→ Dataset entries
☆ ☆ ☆ ☆
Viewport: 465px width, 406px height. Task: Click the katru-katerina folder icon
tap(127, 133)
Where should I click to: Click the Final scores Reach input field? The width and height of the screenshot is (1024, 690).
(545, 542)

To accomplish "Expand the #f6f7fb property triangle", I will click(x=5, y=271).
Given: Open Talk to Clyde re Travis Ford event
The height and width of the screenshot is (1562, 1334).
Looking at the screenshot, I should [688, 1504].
☆ ☆ ☆ ☆
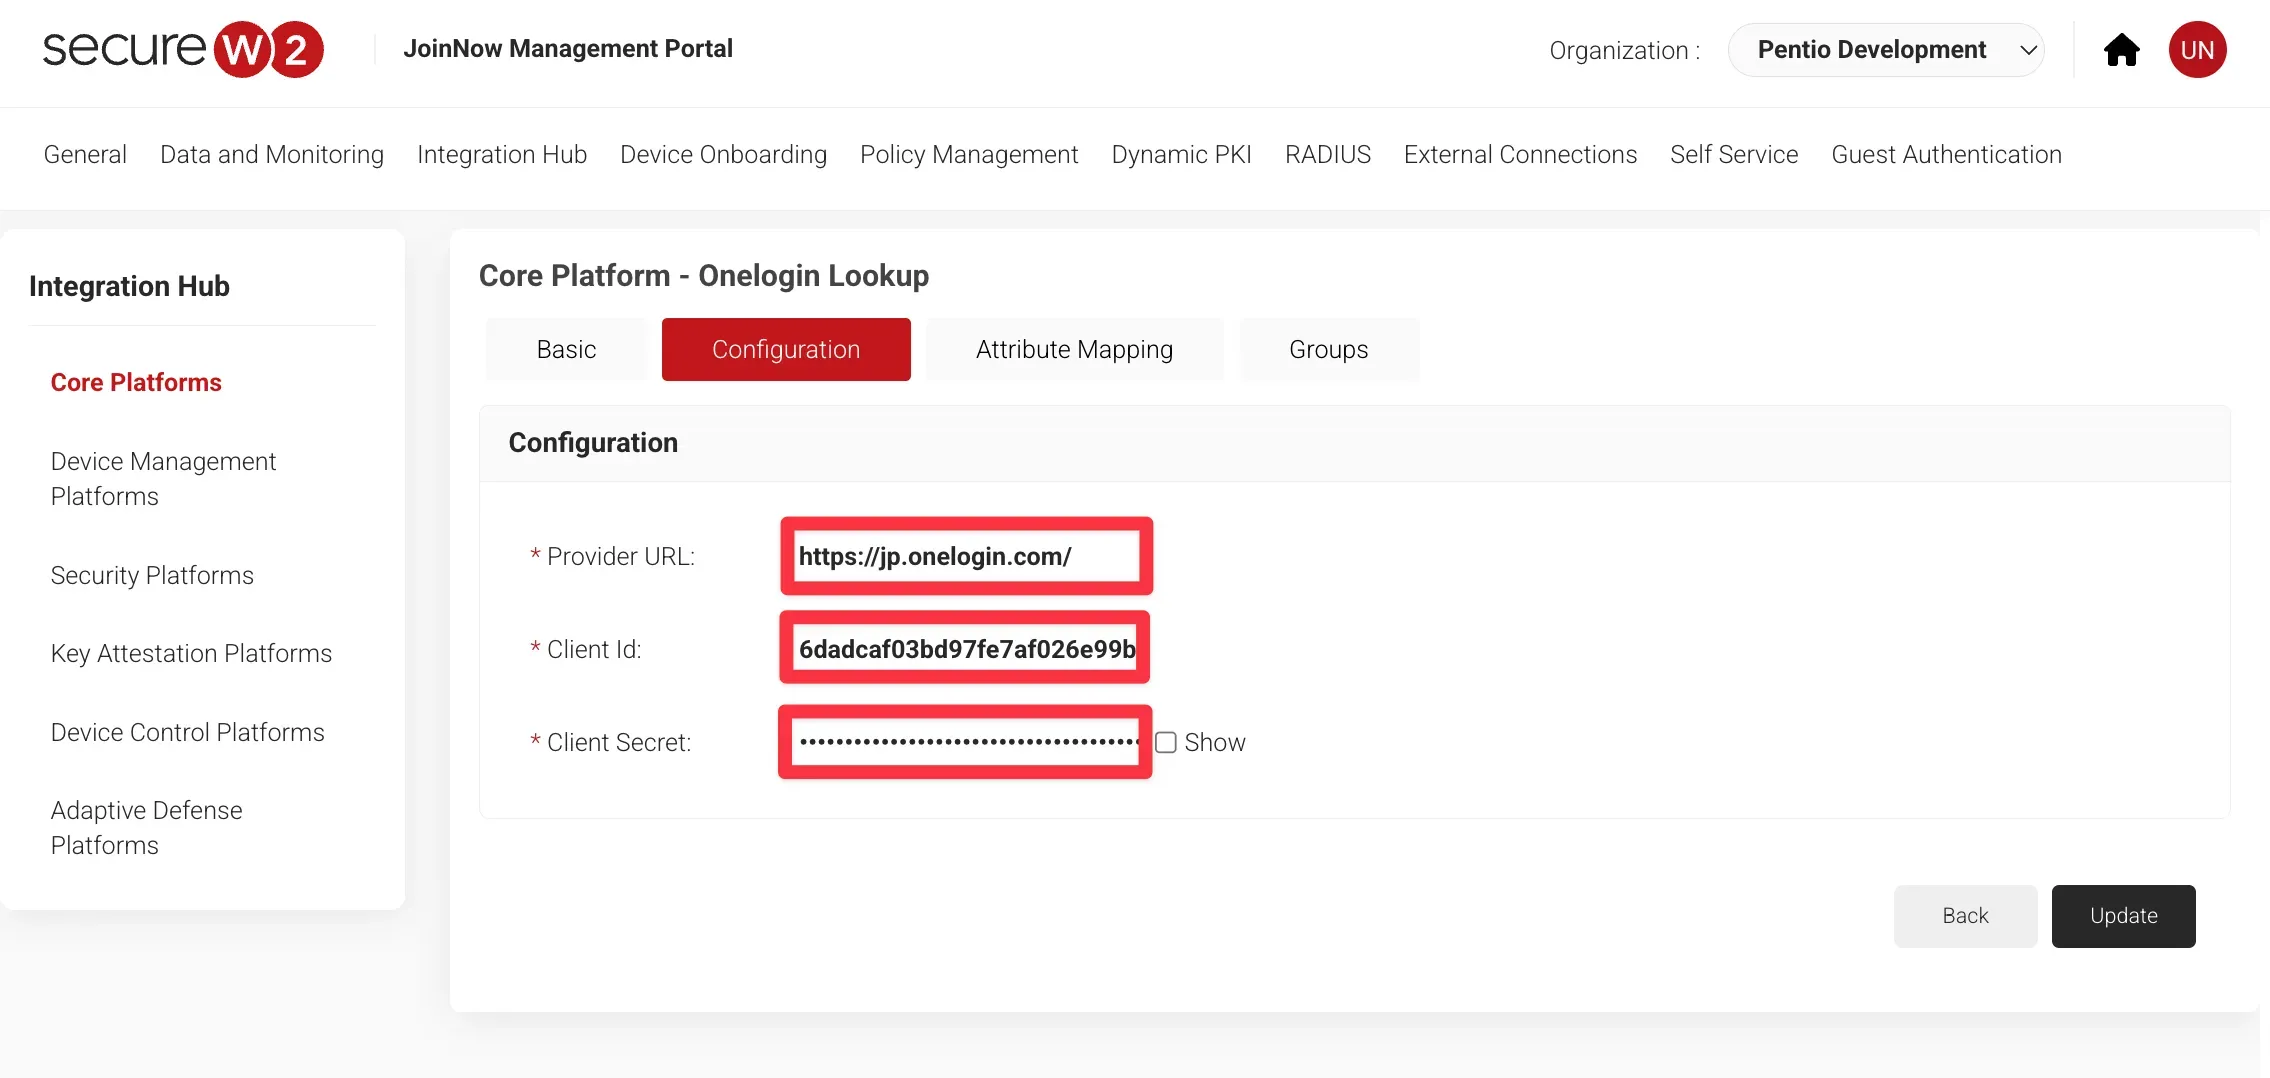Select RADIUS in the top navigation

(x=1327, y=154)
☆ ☆ ☆ ☆
→ Exercise objective
Using the data above, transcribe the lines that run from the line with "Viewport: 465px width, 406px" to the line with "Given: Open Talk", both ends kept, and output nothing else.

→ Task result
Viewport: 465px width, 406px height. Task: Click the katru-katerina folder icon
tap(127, 133)
Where should I click to: Click the Final scores Reach input field? The width and height of the screenshot is (1024, 690).
(545, 542)

To accomplish "Expand the #f6f7fb property triangle", I will click(x=5, y=271).
Given: Open Talk to Clyde re Travis Ford event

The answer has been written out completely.